TO DO
Repeat the entries verbatim.

[Extracted records]
---------------

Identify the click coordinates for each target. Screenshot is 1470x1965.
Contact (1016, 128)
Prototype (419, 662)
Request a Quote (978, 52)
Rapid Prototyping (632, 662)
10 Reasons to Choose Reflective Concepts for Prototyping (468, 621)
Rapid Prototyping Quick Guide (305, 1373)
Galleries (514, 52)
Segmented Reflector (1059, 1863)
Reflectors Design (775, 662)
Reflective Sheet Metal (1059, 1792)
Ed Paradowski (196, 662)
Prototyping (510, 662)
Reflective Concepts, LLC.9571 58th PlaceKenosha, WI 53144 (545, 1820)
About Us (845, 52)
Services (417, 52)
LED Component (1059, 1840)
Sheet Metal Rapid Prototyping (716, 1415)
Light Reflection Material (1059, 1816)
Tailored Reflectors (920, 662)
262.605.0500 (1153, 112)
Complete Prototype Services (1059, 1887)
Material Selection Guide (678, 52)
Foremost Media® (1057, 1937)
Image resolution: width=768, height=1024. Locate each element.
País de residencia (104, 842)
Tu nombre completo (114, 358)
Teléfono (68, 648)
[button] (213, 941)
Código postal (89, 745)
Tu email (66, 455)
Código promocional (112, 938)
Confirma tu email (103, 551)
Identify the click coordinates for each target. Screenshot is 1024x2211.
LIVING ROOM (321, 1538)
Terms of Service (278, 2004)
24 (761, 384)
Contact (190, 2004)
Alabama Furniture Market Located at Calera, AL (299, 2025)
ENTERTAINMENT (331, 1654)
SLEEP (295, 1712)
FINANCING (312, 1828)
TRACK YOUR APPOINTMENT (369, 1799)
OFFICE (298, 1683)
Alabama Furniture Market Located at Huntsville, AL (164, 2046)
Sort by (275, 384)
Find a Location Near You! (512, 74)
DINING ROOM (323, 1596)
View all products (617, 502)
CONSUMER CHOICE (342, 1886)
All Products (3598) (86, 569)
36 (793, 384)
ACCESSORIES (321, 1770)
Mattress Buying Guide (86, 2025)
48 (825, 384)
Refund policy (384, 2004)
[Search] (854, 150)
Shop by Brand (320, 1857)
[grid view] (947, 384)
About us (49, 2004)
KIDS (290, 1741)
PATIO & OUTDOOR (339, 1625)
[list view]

---------------

RESULT BELOW
Identify the click coordinates for each target. Screenshot is 1470x1965.
Contact (1016, 128)
Prototype (419, 662)
Request a Quote (978, 52)
Rapid Prototyping (632, 662)
10 Reasons to Choose Reflective Concepts for Prototyping (468, 621)
Rapid Prototyping Quick Guide (305, 1373)
Galleries (514, 52)
Segmented Reflector (1059, 1863)
Reflectors Design (775, 662)
Reflective Sheet Metal (1059, 1792)
Ed Paradowski (196, 662)
Prototyping (510, 662)
Reflective Concepts, LLC.9571 58th PlaceKenosha, WI 53144 (545, 1820)
About Us (845, 52)
Services (417, 52)
LED Component (1059, 1840)
Sheet Metal Rapid Prototyping (716, 1415)
Light Reflection Material (1059, 1816)
Tailored Reflectors (920, 662)
262.605.0500 (1153, 112)
Complete Prototype Services (1059, 1887)
Material Selection Guide (678, 52)
Foremost Media® (1057, 1937)
Image resolution: width=768, height=1024. Locate each element.
País de residencia (104, 842)
Tu nombre completo (114, 358)
Teléfono (68, 648)
[button] (213, 941)
Código postal (89, 745)
Tu email (66, 455)
Código promocional (112, 938)
Confirma tu email (103, 551)
Identify the click coordinates for each target. Screenshot is 1024x2211.
LIVING ROOM (321, 1538)
Terms of Service (278, 2004)
24 (761, 384)
Contact (190, 2004)
Alabama Furniture Market Located at Calera, AL (299, 2025)
ENTERTAINMENT (331, 1654)
SLEEP (295, 1712)
FINANCING (312, 1828)
TRACK YOUR APPOINTMENT (369, 1799)
OFFICE (298, 1683)
Alabama Furniture Market Located at Huntsville, AL (164, 2046)
Sort by (275, 384)
Find a Location Near You! (512, 74)
DINING ROOM (323, 1596)
View all products (617, 502)
CONSUMER CHOICE (342, 1886)
All Products (3598) (86, 569)
36 (793, 384)
ACCESSORIES (321, 1770)
Mattress Buying Guide (86, 2025)
48 (825, 384)
Refund policy (384, 2004)
[Search] (854, 150)
Shop by Brand (320, 1857)
[grid view] (947, 384)
About us (49, 2004)
KIDS (290, 1741)
PATIO & OUTDOOR (339, 1625)
[list view]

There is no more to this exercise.